**Stated task**
Can you put the part of the listing that opens with the line containing "Task: Click the Network type value IPv4" and closes with the line containing "tap(326, 209)" into a Markdown table with the columns Row and Line, numbering each row and leaving out blank lines?

Listing on finding words and elements:
┌──

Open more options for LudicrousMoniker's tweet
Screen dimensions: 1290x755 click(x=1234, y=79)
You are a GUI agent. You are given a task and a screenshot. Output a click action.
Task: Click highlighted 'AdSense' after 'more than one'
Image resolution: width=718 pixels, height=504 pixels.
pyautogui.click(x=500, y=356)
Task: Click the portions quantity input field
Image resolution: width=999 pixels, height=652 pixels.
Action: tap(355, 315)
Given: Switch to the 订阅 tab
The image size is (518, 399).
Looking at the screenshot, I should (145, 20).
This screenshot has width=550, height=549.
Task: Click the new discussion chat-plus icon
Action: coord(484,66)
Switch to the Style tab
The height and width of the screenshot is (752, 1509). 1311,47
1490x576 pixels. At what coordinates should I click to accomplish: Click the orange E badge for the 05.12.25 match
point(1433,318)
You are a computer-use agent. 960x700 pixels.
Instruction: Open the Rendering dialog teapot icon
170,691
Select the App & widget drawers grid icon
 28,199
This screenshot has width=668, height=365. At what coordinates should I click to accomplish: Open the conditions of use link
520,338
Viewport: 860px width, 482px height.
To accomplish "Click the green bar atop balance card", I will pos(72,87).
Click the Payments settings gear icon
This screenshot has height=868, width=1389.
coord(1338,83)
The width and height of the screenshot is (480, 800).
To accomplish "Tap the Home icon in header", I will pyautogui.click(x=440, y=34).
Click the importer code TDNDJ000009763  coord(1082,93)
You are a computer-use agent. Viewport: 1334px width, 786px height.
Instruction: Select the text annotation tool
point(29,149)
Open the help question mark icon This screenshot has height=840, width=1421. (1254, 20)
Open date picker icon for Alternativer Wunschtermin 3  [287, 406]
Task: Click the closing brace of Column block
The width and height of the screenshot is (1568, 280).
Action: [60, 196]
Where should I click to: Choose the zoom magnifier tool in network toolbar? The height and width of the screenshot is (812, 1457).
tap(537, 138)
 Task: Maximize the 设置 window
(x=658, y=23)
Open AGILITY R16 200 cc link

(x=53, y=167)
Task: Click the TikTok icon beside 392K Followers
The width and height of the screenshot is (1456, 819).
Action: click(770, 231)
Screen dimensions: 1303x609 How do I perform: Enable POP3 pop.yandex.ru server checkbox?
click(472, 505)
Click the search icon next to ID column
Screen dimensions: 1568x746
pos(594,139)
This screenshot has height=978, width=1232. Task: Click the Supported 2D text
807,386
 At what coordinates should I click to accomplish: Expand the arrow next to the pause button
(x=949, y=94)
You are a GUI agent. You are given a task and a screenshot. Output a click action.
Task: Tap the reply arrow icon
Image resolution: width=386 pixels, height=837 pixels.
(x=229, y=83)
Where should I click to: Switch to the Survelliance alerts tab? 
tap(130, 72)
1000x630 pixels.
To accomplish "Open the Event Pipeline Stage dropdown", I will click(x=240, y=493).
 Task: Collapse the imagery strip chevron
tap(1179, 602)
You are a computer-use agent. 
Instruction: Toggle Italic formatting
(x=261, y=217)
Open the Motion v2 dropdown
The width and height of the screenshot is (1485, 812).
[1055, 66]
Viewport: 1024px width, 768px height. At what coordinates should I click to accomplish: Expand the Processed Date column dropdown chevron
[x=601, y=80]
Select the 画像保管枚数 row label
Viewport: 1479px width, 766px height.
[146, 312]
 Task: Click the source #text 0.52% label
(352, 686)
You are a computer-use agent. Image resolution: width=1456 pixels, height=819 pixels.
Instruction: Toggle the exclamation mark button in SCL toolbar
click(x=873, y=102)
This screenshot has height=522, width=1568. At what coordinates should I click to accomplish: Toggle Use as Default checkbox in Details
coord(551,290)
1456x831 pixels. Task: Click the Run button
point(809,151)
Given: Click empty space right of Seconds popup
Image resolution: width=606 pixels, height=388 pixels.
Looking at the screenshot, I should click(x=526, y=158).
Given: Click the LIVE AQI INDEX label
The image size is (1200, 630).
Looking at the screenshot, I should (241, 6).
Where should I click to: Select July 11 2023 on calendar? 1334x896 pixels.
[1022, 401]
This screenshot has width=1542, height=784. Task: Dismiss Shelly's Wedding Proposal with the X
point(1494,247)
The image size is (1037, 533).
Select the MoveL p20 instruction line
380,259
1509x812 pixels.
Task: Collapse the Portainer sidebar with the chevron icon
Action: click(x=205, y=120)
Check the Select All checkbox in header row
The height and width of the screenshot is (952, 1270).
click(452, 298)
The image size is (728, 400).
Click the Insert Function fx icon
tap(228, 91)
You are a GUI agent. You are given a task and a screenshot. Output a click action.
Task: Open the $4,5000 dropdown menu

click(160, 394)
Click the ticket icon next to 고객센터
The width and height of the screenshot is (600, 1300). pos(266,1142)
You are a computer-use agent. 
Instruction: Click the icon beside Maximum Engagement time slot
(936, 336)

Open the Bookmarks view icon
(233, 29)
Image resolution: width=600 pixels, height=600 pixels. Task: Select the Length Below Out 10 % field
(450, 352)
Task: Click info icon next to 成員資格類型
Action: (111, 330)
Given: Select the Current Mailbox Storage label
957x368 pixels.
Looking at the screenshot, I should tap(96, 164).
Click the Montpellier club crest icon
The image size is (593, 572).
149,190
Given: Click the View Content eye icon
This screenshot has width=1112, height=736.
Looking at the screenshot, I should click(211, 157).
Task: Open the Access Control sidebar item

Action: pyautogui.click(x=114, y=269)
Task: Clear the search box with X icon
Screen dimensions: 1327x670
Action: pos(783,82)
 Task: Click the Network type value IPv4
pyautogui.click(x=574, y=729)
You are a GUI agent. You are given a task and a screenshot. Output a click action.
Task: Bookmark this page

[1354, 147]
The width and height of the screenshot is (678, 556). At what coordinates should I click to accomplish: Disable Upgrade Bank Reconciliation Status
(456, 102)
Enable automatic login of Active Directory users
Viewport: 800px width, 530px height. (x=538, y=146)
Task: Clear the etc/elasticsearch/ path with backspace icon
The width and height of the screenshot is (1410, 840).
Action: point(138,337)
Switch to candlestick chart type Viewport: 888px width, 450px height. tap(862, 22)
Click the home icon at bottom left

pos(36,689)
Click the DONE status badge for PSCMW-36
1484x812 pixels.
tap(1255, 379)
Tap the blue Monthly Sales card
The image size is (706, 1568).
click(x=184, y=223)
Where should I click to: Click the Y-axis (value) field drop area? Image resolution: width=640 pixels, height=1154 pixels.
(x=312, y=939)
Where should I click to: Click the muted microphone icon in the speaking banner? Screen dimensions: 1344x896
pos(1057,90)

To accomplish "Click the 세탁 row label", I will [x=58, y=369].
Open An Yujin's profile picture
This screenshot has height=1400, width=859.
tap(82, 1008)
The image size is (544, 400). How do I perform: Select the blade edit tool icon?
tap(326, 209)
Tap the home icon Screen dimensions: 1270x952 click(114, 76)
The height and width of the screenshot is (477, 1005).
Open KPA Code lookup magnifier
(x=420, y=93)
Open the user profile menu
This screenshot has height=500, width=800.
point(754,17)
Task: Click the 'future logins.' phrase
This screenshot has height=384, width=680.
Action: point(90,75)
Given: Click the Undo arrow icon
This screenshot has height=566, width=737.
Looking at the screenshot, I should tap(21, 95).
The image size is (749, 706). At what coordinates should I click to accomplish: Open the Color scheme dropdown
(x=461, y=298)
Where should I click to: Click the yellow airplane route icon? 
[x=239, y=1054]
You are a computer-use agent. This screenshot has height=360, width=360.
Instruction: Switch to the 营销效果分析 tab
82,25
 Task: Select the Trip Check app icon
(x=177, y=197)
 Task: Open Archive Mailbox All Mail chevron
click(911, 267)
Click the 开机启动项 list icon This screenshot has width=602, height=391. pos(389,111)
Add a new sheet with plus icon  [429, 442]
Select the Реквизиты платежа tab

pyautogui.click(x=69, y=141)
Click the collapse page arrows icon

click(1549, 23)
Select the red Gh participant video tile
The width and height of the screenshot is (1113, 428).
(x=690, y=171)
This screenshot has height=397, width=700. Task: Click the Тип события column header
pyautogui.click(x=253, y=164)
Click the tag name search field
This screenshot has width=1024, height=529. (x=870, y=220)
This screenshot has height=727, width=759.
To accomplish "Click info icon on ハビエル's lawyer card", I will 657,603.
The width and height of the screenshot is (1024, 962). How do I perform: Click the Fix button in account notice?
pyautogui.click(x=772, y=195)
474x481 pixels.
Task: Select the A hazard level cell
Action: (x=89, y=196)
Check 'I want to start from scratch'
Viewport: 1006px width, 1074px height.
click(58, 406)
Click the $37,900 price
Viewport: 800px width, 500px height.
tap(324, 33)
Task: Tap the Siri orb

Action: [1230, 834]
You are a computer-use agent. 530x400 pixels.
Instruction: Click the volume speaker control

└──

**Correct answer**
| Row | Line |
|---|---|
| 1 |  Task: Click the Network type value IPv4 |
| 2 | pyautogui.click(x=574, y=729) |
| 3 | You are a GUI agent. You are given a task and a screenshot. Output a click action. |
| 4 | Task: Bookmark this page |
| 5 | [1354, 147] |
| 6 | The width and height of the screenshot is (678, 556). At what coordinates should I click to accomplish: Disable Upgrade Bank Reconciliation Status |
| 7 | (456, 102) |
| 8 | Enable automatic login of Active Directory users |
| 9 | Viewport: 800px width, 530px height. (x=538, y=146) |
| 10 | Task: Clear the etc/elasticsearch/ path with backspace icon |
| 11 | The width and height of the screenshot is (1410, 840). |
| 12 | Action: point(138,337) |
| 13 | Switch to candlestick chart type Viewport: 888px width, 450px height. tap(862, 22) |
| 14 | Click the home icon at bottom left |
| 15 | pos(36,689) |
| 16 | Click the DONE status badge for PSCMW-36 |
| 17 | 1484x812 pixels. |
| 18 | tap(1255, 379) |
| 19 | Tap the blue Monthly Sales card |
| 20 | The image size is (706, 1568). |
| 21 | click(x=184, y=223) |
| 22 | Where should I click to: Click the Y-axis (value) field drop area? Image resolution: width=640 pixels, height=1154 pixels. |
| 23 | (x=312, y=939) |
| 24 | Where should I click to: Click the muted microphone icon in the speaking banner? Screen dimensions: 1344x896 |
| 25 | pos(1057,90) |
| 26 | To accomplish "Click the 세탁 row label", I will [x=58, y=369]. |
| 27 | Open An Yujin's profile picture |
| 28 | This screenshot has height=1400, width=859. |
| 29 | tap(82, 1008) |
| 30 | The image size is (544, 400). How do I perform: Select the blade edit tool icon? |
| 31 | tap(326, 209) |